Welsh rugby union referee (born 1947)

William Derek Bevan (born 3 September 1947 in Clydach, Wales) is a Welsh international rugby union referee.

Bevan refereed his first international match on 22 April 1984, the 1983–84 FIRA Trophy match between Italy and Romania.

Bevan refereed a total of 11 Rugby World Cup games, beginning with two games at the inaugural Rugby World Cup in 1987 and three games at the 1991 Rugby World Cup, including the final between Australia and England.

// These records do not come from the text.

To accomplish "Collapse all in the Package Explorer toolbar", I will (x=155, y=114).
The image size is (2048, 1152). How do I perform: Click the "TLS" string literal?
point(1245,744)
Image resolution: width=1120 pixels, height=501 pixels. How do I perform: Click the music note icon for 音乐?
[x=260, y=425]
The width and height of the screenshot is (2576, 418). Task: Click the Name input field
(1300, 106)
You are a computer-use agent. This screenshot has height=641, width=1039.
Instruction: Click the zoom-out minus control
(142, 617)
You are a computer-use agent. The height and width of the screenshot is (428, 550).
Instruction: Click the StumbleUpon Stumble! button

At the 1995 Rugby World Cup in South Africa, Bevan was in charge of three matches, including the opening match of the tournament and the semi-final between hosts South Africa and France, and was one of the touch judges for the final. At a banquet held after the conclusion of the tournament, the president of the South African Rugby Union, Louis Luyt, described Bevan as "the most wonderful referee in the world" and "the outstanding referee in the World Cup" before attempting to present him with a gold watch estimated to be worth £1000 GBP. Bevan's response was to walk out along with the other officials present, and later said "'It was something I could have done without...It could be misconstrued, and if that is the case, it leaves a bitter taste." He refereed three games at the 1999 Rugby World Cup, hosted in his native Wales, including the semi-final between Australia and South Africa.

His final international appearance was in the 2000 Six Nations game between Ireland and Italy. Later that year, he was appointed Member of the Order of the British Empire (MBE) in the 2000 Birthday Honours. He held the Welsh record for number of international matches refereed until 2013, when Nigel Owens surpassed his total of 44 international games.

At club level, Bevan's career highlights include taking charge of the 1997 European Cup final between Brive and Leicester and refereeing the Welsh Cup final on four occasions.

Since his retirement from refereeing, Bevan has worked as a Television Match Official (TMO). His final game as a TMO was in May 2016.

Outside rugby, Bevan worked as a training officer for BP's chemicals division in Port Talbot.